Here is the list of Essential Health Benefits that are required under the Affordable Care Act:
• Ambulatory patient services (doctor’s visits)
• Emergency services
• Maternity and newborn care
• Mental health and substance abuse disorder services, including behavioral health treatment
• Prescription drugs
• Rehabilitative and habilitative services and devices
• Laboratory services
• Preventive and wellness services, and chronic disease management
• Pediatric services, including oral and vision care
The list reflects some lobbying of the members of Congress who wrote it. You may notice that dental services are required for children, but not adults, for example. But over all, the list was developed to make insurance for people who buy their own coverage look, roughly, like the kind of coverage people get through their employer. A plan without prescription drug coverage would probably be cheaper than one that covers it, but most people wouldn’t think of that plan as very good insurance for people who have health care needs.
Under the Republican plan, the government would give people who buy their own insurance money to help them pay for it. A 20-year-old who doesn’t get coverage from work or the government, for example, would get $2,000. If the essential health benefits go away, insurance companies would be allowed to sell health plans that don’t cover, say, hospital care. Federal money would help buy these plans.
But history illustrates a potential problem.
In the 1990s, Congress created a tax credit that helped low-income people buy insurance for their children. Quickly, it became clear that unscrupulous entrepreneurs were creating cheap products that weren’t very useful, and marketing them to people eligible for the credit. Congress quickly repealed the provision after investigations from the Government Accountability Office and the Ways and Means Committee uncovered fraud.
Mark Pauly, a professor of health care management at the Wharton School of the University of Pennsylvania, who tends to favor market solutions in health care, said that while the Obamacare rules are “paternalistic,” it would be problematic to offer subsidies without standards. “If they’re going to offer a tax credit for people who are buying insurance, well, what is insurance?” he said, noting that you might end up with the government paying for plans that covered aromatherapy but not hospital care. “You have to specify what’s included.”
A proliferation of $1,995 plans that covered mostly aromatherapy could end up costing the federal government a lot more money than the current G.O.P. plan, since far more people would take advantage of tax credits to buy cheap products, even if they weren’t very valuable.
There’s another reason, besides avoiding fraud, that health economists say benefit rules are important. Obamacare requires insurers to offer health insurance to people who have pre-existing illnesses at the same price as they sell them to healthy people, and the Republican bill would keep this rule. But if an insurance company designs a plan that attracts a lot of sick people, it will be very expensive to cover them, and the insurance company will either lose money or end up charging extremely high prices that would drive away any healthy customers.
Sherry Glied, the dean of the Robert F. Wagner Graduate School of Public Service at New York University, who helped work on the essential health benefits in the Obama administration, raised the example of mental health benefits. Parents of adolescents with schizophrenia will be sure to buy insurance that covers only mental health services. Other parents won’t care about that benefit.
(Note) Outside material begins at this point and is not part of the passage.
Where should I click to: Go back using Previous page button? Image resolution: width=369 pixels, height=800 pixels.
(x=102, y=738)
The result: Any company offering such benefits will end up with a lot of customers requiring expensive hospitalizations, while its competitors that drop them will get healthier customers who are cheaper to insure. If mental health services are optional, no insurance company will want to offer them, lest all the families with sick children buy their product and put them out of business.
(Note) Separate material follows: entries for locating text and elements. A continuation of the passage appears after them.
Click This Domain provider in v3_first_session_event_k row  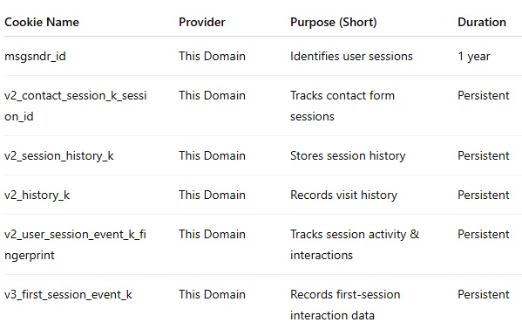click(212, 295)
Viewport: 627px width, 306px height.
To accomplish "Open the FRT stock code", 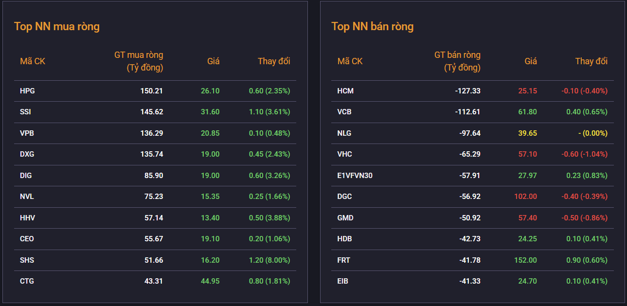I will coord(343,260).
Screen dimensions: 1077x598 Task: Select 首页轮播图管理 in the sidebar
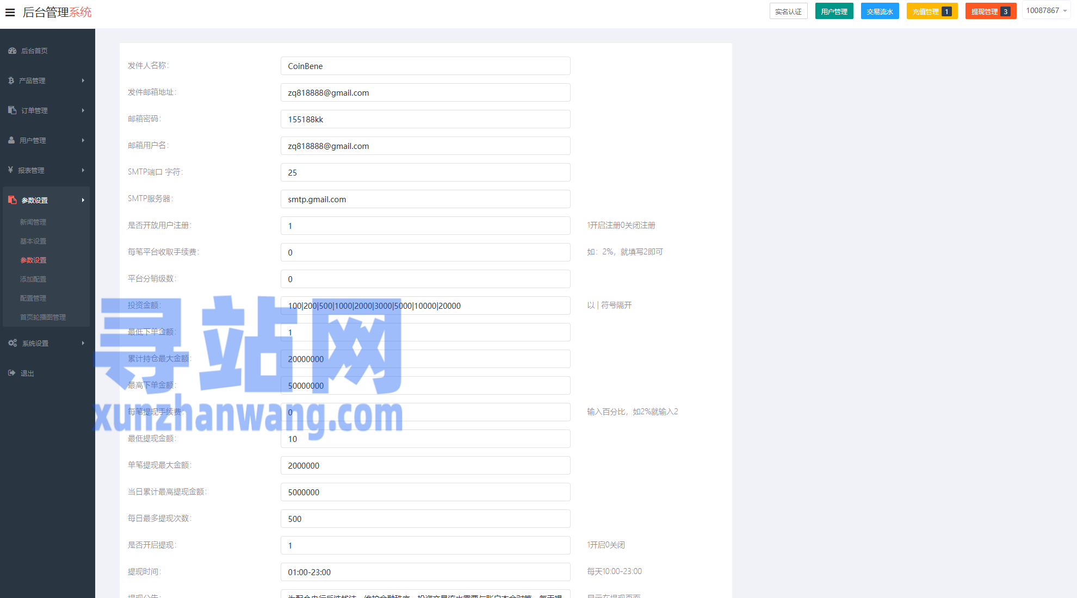[43, 317]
And then healthy people who develop mental illness, or drug addiction, will also learn that their illness isn’t covered. The result could be a sort of market failure: “If you don’t require that these benefits are required, they often just get knocked out of the market altogether,” she said.
Before Obamacare passed, there were few federal standards for health insurance bought by individuals, and it was not uncommon to find plans that didn’t include prescription drug coverage, mental health services or maternity care. But plans tended to cover most of the other benefits. That was in a world where health insurers could discriminate against sick people. In that era, insurers in most states could simply tell the mother of a mentally ill child that she couldn’t buy insurance. That made it less risky for insurers to offer mental health benefits to everyone else.
David Cutler, a professor at Harvard who helped advise the Obama administration on the Affordable Care Act, said he thinks the kind of insurance products that would be offered under the proposed mix of policies could become much more bare-bones than plans before Obamacare. He envisioned an environment in which a typical plan might cover only emergency care and basic preventive services, with everything else as an add-on product, costing almost exactly as much as it would cost to pay for a service out-of-pocket.
“Think of this as the if-you-have-rheumatoid-arthritis-you-should-pay-$30,000 provision,” he said. Such a system would mean that Americans with costly problems — cancer, opioid addiction, H.I.V. — would end up paying a substantially higher share of their medical bills, while healthy people would pay lower prices for insurance that wouldn’t cover as many treatments.
There is most likely a middle way. Republican lawmakers might be comfortable with a system that shifts more of the costs of care onto people who are sick, if it makes the average insurance plan less costly for the healthy. But making those choices would mean engaging in very real trade-offs, less simple than their talking point.